• [ABOUT THIS EXERCISE] Restate the records so that not a single word differs.

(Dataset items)
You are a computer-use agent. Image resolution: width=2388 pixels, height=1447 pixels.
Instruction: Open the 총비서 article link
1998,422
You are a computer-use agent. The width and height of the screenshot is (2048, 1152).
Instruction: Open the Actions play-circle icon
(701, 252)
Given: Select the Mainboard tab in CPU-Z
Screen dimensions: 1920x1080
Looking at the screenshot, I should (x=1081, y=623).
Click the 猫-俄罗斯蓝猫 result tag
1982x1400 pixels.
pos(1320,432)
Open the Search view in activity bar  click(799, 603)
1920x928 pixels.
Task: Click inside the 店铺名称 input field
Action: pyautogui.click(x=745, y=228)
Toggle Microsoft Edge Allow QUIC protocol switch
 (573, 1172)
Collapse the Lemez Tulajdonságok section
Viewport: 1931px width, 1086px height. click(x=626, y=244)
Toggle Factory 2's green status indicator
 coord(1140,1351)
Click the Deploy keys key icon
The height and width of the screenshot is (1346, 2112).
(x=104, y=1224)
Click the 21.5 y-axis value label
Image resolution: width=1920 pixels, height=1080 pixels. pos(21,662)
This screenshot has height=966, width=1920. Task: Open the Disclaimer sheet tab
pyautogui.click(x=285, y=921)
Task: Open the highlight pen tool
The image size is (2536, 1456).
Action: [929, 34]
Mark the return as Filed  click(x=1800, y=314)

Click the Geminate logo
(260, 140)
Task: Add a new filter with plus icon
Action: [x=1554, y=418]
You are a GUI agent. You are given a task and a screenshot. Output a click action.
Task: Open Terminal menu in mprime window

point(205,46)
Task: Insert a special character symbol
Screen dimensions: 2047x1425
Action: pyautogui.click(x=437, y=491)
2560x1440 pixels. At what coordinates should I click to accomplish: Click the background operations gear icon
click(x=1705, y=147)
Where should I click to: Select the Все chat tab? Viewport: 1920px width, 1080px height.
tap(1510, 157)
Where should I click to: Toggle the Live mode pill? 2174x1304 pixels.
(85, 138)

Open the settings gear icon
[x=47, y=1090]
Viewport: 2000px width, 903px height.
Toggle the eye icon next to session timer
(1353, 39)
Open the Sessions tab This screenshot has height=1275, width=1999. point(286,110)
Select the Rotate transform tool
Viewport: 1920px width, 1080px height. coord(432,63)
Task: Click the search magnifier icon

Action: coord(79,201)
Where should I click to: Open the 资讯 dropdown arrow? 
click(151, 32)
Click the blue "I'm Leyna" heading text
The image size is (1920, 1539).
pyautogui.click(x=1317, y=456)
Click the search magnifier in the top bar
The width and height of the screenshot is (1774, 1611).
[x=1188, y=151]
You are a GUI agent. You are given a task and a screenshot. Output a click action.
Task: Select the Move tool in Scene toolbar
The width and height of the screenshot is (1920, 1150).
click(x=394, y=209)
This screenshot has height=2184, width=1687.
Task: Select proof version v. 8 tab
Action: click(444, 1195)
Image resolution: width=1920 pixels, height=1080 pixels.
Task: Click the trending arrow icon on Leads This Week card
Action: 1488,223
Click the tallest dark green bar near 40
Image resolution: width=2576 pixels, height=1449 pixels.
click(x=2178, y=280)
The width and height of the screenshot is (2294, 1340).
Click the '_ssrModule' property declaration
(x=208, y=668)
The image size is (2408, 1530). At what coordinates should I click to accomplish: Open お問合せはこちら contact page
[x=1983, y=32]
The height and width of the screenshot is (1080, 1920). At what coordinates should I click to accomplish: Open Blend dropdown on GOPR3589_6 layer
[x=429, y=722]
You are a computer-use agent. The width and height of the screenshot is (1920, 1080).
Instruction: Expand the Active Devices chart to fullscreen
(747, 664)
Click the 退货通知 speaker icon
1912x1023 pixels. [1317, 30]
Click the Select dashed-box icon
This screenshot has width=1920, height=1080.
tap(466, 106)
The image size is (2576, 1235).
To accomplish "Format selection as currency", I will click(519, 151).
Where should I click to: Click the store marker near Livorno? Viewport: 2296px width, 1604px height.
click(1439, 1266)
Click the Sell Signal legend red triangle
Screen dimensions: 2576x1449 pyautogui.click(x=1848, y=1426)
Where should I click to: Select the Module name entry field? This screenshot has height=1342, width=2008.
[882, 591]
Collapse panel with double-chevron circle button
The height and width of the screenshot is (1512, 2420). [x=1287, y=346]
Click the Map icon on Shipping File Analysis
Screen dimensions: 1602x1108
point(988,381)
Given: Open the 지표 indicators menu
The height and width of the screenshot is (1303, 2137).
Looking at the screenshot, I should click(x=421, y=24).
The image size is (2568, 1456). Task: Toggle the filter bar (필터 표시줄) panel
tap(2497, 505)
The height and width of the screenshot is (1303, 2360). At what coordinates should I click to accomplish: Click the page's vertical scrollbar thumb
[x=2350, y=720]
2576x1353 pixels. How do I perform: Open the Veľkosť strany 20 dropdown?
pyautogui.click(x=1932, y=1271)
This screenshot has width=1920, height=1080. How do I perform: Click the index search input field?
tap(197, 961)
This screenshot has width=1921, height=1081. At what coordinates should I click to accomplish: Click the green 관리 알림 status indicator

• [EXPECTED ANSWER]
You are a computer-use agent. Image resolution: width=2388 pixels, height=1447 pixels.
Instruction: Open the 총비서 article link
1998,422
You are a computer-use agent. The width and height of the screenshot is (2048, 1152).
Instruction: Open the Actions play-circle icon
(701, 252)
Given: Select the Mainboard tab in CPU-Z
Screen dimensions: 1920x1080
Looking at the screenshot, I should (x=1081, y=623).
Click the 猫-俄罗斯蓝猫 result tag
1982x1400 pixels.
pos(1320,432)
Open the Search view in activity bar  click(799, 603)
1920x928 pixels.
Task: Click inside the 店铺名称 input field
Action: pyautogui.click(x=745, y=228)
Toggle Microsoft Edge Allow QUIC protocol switch
 (573, 1172)
Collapse the Lemez Tulajdonságok section
Viewport: 1931px width, 1086px height. click(x=626, y=244)
Toggle Factory 2's green status indicator
 coord(1140,1351)
Click the Deploy keys key icon
The height and width of the screenshot is (1346, 2112).
(x=104, y=1224)
Click the 21.5 y-axis value label
Image resolution: width=1920 pixels, height=1080 pixels. pos(21,662)
This screenshot has height=966, width=1920. Task: Open the Disclaimer sheet tab
pyautogui.click(x=285, y=921)
Task: Open the highlight pen tool
The image size is (2536, 1456).
Action: [929, 34]
Mark the return as Filed  click(x=1800, y=314)

Click the Geminate logo
(260, 140)
Task: Add a new filter with plus icon
Action: [x=1554, y=418]
You are a GUI agent. You are given a task and a screenshot. Output a click action.
Task: Open Terminal menu in mprime window

point(205,46)
Task: Insert a special character symbol
Screen dimensions: 2047x1425
Action: pyautogui.click(x=437, y=491)
2560x1440 pixels. At what coordinates should I click to accomplish: Click the background operations gear icon
click(x=1705, y=147)
Where should I click to: Select the Все chat tab? Viewport: 1920px width, 1080px height.
tap(1510, 157)
Where should I click to: Toggle the Live mode pill? 2174x1304 pixels.
(85, 138)

Open the settings gear icon
[x=47, y=1090]
Viewport: 2000px width, 903px height.
Toggle the eye icon next to session timer
(1353, 39)
Open the Sessions tab This screenshot has height=1275, width=1999. point(286,110)
Select the Rotate transform tool
Viewport: 1920px width, 1080px height. coord(432,63)
Task: Click the search magnifier icon

Action: coord(79,201)
Where should I click to: Open the 资讯 dropdown arrow? 
click(151, 32)
Click the blue "I'm Leyna" heading text
The image size is (1920, 1539).
pyautogui.click(x=1317, y=456)
Click the search magnifier in the top bar
The width and height of the screenshot is (1774, 1611).
[x=1188, y=151]
You are a GUI agent. You are given a task and a screenshot. Output a click action.
Task: Select the Move tool in Scene toolbar
The width and height of the screenshot is (1920, 1150).
click(x=394, y=209)
This screenshot has height=2184, width=1687.
Task: Select proof version v. 8 tab
Action: click(444, 1195)
Image resolution: width=1920 pixels, height=1080 pixels.
Task: Click the trending arrow icon on Leads This Week card
Action: 1488,223
Click the tallest dark green bar near 40
Image resolution: width=2576 pixels, height=1449 pixels.
click(x=2178, y=280)
The width and height of the screenshot is (2294, 1340).
Click the '_ssrModule' property declaration
(x=208, y=668)
The image size is (2408, 1530). At what coordinates should I click to accomplish: Open お問合せはこちら contact page
[x=1983, y=32]
The height and width of the screenshot is (1080, 1920). At what coordinates should I click to accomplish: Open Blend dropdown on GOPR3589_6 layer
[x=429, y=722]
You are a computer-use agent. The width and height of the screenshot is (1920, 1080).
Instruction: Expand the Active Devices chart to fullscreen
(747, 664)
Click the 退货通知 speaker icon
1912x1023 pixels. [1317, 30]
Click the Select dashed-box icon
This screenshot has width=1920, height=1080.
tap(466, 106)
The image size is (2576, 1235).
To accomplish "Format selection as currency", I will click(519, 151).
Where should I click to: Click the store marker near Livorno? Viewport: 2296px width, 1604px height.
click(1439, 1266)
Click the Sell Signal legend red triangle
Screen dimensions: 2576x1449 pyautogui.click(x=1848, y=1426)
Where should I click to: Select the Module name entry field? This screenshot has height=1342, width=2008.
[882, 591]
Collapse panel with double-chevron circle button
The height and width of the screenshot is (1512, 2420). [x=1287, y=346]
Click the Map icon on Shipping File Analysis
Screen dimensions: 1602x1108
point(988,381)
Given: Open the 지표 indicators menu
The height and width of the screenshot is (1303, 2137).
Looking at the screenshot, I should click(x=421, y=24).
The image size is (2568, 1456). Task: Toggle the filter bar (필터 표시줄) panel
tap(2497, 505)
The height and width of the screenshot is (1303, 2360). At what coordinates should I click to accomplish: Click the page's vertical scrollbar thumb
[x=2350, y=720]
2576x1353 pixels. How do I perform: Open the Veľkosť strany 20 dropdown?
pyautogui.click(x=1932, y=1271)
This screenshot has width=1920, height=1080. How do I perform: Click the index search input field?
tap(197, 961)
This screenshot has width=1921, height=1081. At what coordinates should I click to accomplish: Click the green 관리 알림 status indicator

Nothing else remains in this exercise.